Aim of the task: Output an exact reproduction of the data.

Study material:
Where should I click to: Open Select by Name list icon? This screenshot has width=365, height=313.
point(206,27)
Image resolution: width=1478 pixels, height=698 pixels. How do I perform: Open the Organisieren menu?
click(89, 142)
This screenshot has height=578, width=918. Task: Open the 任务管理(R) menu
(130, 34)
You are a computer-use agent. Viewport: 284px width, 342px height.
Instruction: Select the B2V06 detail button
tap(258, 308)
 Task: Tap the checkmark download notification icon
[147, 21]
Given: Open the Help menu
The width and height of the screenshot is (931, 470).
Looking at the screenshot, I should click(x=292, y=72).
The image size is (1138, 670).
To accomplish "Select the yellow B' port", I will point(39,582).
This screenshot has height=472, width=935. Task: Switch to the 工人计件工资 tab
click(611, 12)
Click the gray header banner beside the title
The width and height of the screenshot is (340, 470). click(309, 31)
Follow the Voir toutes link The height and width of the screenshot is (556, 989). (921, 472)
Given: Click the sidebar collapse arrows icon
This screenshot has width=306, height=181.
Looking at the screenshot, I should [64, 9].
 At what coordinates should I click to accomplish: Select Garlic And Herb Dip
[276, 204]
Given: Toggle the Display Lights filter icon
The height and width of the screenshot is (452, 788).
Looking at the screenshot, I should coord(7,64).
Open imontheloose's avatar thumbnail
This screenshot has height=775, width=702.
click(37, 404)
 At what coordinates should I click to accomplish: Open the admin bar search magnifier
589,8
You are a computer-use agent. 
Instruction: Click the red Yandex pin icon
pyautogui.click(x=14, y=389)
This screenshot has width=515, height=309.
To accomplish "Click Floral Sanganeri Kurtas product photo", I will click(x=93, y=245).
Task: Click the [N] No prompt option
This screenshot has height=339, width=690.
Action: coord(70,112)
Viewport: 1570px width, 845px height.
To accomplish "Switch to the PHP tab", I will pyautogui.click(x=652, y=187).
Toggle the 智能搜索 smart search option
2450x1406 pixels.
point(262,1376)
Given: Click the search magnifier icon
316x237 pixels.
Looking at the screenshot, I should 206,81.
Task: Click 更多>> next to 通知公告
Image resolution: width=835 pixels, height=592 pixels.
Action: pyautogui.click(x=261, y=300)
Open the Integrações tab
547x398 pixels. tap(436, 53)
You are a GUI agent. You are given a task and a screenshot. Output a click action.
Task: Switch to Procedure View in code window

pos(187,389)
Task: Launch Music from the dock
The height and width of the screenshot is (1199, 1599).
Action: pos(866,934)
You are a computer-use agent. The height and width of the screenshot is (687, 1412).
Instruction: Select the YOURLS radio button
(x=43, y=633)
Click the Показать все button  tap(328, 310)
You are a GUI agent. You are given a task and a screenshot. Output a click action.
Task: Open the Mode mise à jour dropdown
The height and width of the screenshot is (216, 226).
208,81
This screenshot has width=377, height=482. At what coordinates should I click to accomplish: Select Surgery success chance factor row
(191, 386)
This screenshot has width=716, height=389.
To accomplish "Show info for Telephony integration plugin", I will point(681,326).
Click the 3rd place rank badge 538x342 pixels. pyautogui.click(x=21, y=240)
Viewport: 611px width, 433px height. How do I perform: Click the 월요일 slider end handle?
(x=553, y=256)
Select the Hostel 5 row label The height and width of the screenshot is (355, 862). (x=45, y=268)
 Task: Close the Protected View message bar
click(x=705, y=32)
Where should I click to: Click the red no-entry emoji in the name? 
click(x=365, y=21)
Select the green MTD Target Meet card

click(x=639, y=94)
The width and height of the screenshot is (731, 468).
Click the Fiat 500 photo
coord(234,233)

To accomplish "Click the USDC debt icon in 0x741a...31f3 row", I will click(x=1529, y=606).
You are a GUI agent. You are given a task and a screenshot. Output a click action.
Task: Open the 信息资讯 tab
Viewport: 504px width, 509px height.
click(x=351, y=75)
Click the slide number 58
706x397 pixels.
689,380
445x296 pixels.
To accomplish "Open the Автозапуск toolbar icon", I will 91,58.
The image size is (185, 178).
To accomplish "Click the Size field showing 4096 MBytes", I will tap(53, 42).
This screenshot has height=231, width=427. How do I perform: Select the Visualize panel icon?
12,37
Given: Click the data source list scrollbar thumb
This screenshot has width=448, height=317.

Answer space:
Where should I click to: Open Select by Name list icon? This screenshot has width=365, height=313.
point(206,27)
Image resolution: width=1478 pixels, height=698 pixels. How do I perform: Open the Organisieren menu?
click(89, 142)
This screenshot has height=578, width=918. Task: Open the 任务管理(R) menu
(130, 34)
You are a computer-use agent. Viewport: 284px width, 342px height.
Instruction: Select the B2V06 detail button
tap(258, 308)
 Task: Tap the checkmark download notification icon
[147, 21]
Given: Open the Help menu
The width and height of the screenshot is (931, 470).
Looking at the screenshot, I should click(x=292, y=72).
The image size is (1138, 670).
To accomplish "Select the yellow B' port", I will point(39,582).
This screenshot has height=472, width=935. Task: Switch to the 工人计件工资 tab
click(611, 12)
Click the gray header banner beside the title
The width and height of the screenshot is (340, 470). click(309, 31)
Follow the Voir toutes link The height and width of the screenshot is (556, 989). (921, 472)
Given: Click the sidebar collapse arrows icon
This screenshot has width=306, height=181.
Looking at the screenshot, I should [64, 9].
 At what coordinates should I click to accomplish: Select Garlic And Herb Dip
[276, 204]
Given: Toggle the Display Lights filter icon
The height and width of the screenshot is (452, 788).
Looking at the screenshot, I should coord(7,64).
Open imontheloose's avatar thumbnail
This screenshot has height=775, width=702.
click(37, 404)
 At what coordinates should I click to accomplish: Open the admin bar search magnifier
589,8
You are a computer-use agent. 
Instruction: Click the red Yandex pin icon
pyautogui.click(x=14, y=389)
This screenshot has width=515, height=309.
To accomplish "Click Floral Sanganeri Kurtas product photo", I will click(x=93, y=245).
Task: Click the [N] No prompt option
This screenshot has height=339, width=690.
Action: coord(70,112)
Viewport: 1570px width, 845px height.
To accomplish "Switch to the PHP tab", I will pyautogui.click(x=652, y=187).
Toggle the 智能搜索 smart search option
2450x1406 pixels.
point(262,1376)
Given: Click the search magnifier icon
316x237 pixels.
Looking at the screenshot, I should 206,81.
Task: Click 更多>> next to 通知公告
Image resolution: width=835 pixels, height=592 pixels.
Action: pyautogui.click(x=261, y=300)
Open the Integrações tab
547x398 pixels. tap(436, 53)
You are a GUI agent. You are given a task and a screenshot. Output a click action.
Task: Switch to Procedure View in code window

pos(187,389)
Task: Launch Music from the dock
The height and width of the screenshot is (1199, 1599).
Action: pos(866,934)
You are a computer-use agent. The height and width of the screenshot is (687, 1412).
Instruction: Select the YOURLS radio button
(x=43, y=633)
Click the Показать все button  tap(328, 310)
You are a GUI agent. You are given a task and a screenshot. Output a click action.
Task: Open the Mode mise à jour dropdown
The height and width of the screenshot is (216, 226).
208,81
This screenshot has width=377, height=482. At what coordinates should I click to accomplish: Select Surgery success chance factor row
(191, 386)
This screenshot has width=716, height=389.
To accomplish "Show info for Telephony integration plugin", I will point(681,326).
Click the 3rd place rank badge 538x342 pixels. pyautogui.click(x=21, y=240)
Viewport: 611px width, 433px height. How do I perform: Click the 월요일 slider end handle?
(x=553, y=256)
Select the Hostel 5 row label The height and width of the screenshot is (355, 862). (x=45, y=268)
 Task: Close the Protected View message bar
click(x=705, y=32)
Where should I click to: Click the red no-entry emoji in the name? 
click(x=365, y=21)
Select the green MTD Target Meet card

click(x=639, y=94)
The width and height of the screenshot is (731, 468).
Click the Fiat 500 photo
coord(234,233)

To accomplish "Click the USDC debt icon in 0x741a...31f3 row", I will click(x=1529, y=606).
You are a GUI agent. You are given a task and a screenshot. Output a click action.
Task: Open the 信息资讯 tab
Viewport: 504px width, 509px height.
click(x=351, y=75)
Click the slide number 58
706x397 pixels.
689,380
445x296 pixels.
To accomplish "Open the Автозапуск toolbar icon", I will 91,58.
The image size is (185, 178).
To accomplish "Click the Size field showing 4096 MBytes", I will tap(53, 42).
This screenshot has height=231, width=427. How do I perform: Select the Visualize panel icon?
12,37
Given: Click the data source list scrollbar thumb
This screenshot has width=448, height=317.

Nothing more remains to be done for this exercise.